Records provided Block Start

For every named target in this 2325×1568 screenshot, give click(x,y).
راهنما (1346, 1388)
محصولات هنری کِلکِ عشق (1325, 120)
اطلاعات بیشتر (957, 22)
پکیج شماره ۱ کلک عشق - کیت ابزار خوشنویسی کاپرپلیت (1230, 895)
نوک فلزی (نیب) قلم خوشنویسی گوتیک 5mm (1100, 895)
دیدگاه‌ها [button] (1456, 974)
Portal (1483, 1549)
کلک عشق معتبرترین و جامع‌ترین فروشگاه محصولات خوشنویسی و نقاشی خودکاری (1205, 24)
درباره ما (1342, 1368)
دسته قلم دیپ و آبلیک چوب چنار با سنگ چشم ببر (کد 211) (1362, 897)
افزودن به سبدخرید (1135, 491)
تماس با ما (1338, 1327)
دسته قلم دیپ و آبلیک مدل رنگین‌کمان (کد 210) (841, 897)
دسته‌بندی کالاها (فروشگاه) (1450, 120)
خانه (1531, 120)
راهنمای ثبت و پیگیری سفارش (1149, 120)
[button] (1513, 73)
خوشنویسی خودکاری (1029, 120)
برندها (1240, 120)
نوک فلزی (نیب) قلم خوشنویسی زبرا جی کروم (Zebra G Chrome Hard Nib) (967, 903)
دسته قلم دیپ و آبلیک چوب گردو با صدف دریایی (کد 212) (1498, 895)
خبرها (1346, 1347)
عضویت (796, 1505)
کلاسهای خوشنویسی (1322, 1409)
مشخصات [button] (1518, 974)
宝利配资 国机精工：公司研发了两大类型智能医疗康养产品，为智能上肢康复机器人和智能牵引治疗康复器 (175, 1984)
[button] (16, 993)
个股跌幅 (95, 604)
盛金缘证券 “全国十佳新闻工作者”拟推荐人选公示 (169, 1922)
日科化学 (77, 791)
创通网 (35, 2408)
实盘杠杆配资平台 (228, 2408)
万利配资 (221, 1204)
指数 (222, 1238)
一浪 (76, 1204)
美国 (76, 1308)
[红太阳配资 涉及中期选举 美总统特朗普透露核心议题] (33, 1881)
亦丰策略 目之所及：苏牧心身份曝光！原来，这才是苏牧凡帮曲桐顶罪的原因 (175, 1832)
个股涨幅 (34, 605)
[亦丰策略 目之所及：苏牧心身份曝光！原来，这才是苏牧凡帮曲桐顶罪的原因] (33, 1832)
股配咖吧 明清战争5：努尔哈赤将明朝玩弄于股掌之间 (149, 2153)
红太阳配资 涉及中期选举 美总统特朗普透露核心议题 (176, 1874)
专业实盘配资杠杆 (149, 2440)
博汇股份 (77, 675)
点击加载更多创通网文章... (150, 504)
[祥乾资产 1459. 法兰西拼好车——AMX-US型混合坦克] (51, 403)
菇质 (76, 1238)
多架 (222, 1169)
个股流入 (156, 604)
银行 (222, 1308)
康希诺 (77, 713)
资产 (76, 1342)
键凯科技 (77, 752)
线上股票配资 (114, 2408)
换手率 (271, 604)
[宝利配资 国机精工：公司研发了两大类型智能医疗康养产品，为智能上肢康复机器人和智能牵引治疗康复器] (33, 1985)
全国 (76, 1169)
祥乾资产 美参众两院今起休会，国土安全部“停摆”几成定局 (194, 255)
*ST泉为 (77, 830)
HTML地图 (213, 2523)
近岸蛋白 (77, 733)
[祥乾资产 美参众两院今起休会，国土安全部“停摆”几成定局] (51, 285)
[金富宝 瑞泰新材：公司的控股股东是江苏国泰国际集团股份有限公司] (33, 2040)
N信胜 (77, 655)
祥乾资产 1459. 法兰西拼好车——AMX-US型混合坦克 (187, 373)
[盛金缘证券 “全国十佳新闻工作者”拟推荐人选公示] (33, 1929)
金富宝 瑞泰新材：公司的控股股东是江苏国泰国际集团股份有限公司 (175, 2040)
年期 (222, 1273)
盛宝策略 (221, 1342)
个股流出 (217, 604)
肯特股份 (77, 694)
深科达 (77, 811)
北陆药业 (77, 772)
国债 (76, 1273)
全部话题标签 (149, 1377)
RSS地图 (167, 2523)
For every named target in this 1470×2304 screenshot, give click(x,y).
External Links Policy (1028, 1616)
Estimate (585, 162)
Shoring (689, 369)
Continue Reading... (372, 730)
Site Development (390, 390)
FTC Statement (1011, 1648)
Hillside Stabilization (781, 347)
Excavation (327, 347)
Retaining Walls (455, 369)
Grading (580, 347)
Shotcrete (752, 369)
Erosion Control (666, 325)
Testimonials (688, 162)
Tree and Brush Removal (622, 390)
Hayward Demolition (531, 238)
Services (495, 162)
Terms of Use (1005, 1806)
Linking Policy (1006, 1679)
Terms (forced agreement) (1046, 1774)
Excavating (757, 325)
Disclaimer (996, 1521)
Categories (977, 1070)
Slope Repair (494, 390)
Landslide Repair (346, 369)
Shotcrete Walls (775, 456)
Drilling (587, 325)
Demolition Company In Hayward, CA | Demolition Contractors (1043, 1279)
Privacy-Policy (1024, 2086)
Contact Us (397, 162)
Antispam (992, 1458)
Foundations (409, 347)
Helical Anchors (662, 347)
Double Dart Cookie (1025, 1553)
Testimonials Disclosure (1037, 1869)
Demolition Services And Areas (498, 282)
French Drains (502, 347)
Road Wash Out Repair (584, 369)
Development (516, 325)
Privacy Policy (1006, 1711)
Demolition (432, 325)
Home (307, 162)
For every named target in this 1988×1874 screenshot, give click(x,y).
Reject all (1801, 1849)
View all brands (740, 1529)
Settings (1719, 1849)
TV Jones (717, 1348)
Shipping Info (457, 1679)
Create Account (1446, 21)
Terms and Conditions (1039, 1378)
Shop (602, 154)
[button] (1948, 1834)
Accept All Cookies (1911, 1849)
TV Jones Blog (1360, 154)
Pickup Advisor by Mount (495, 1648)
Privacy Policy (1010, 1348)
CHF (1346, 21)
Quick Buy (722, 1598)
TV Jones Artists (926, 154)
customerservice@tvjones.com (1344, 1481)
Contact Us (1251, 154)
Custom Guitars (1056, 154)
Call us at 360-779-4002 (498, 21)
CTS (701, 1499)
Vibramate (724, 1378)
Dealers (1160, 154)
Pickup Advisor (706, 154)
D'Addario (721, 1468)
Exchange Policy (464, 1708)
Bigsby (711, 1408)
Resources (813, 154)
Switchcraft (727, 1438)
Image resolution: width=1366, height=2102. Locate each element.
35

Records provided Block End

> _Aim of the exercise_: Beginning at the top of the data, extract each line through the line containing "مشخصات [button] (1518, 974)" and return those lines exactly, with nothing added.

> _Exercise output_:
For every named target in this 2325×1568 screenshot, give click(x,y).
راهنما (1346, 1388)
محصولات هنری کِلکِ عشق (1325, 120)
اطلاعات بیشتر (957, 22)
پکیج شماره ۱ کلک عشق - کیت ابزار خوشنویسی کاپرپلیت (1230, 895)
نوک فلزی (نیب) قلم خوشنویسی گوتیک 5mm (1100, 895)
دیدگاه‌ها [button] (1456, 974)
Portal (1483, 1549)
کلک عشق معتبرترین و جامع‌ترین فروشگاه محصولات خوشنویسی و نقاشی خودکاری (1205, 24)
درباره ما (1342, 1368)
دسته قلم دیپ و آبلیک چوب چنار با سنگ چشم ببر (کد 211) (1362, 897)
افزودن به سبدخرید (1135, 491)
تماس با ما (1338, 1327)
دسته قلم دیپ و آبلیک مدل رنگین‌کمان (کد 210) (841, 897)
دسته‌بندی کالاها (فروشگاه) (1450, 120)
خانه (1531, 120)
راهنمای ثبت و پیگیری سفارش (1149, 120)
[button] (1513, 73)
خوشنویسی خودکاری (1029, 120)
برندها (1240, 120)
نوک فلزی (نیب) قلم خوشنویسی زبرا جی کروم (Zebra G Chrome Hard Nib) (967, 903)
دسته قلم دیپ و آبلیک چوب گردو با صدف دریایی (کد 212) (1498, 895)
خبرها (1346, 1347)
عضویت (796, 1505)
کلاسهای خوشنویسی (1322, 1409)
مشخصات [button] (1518, 974)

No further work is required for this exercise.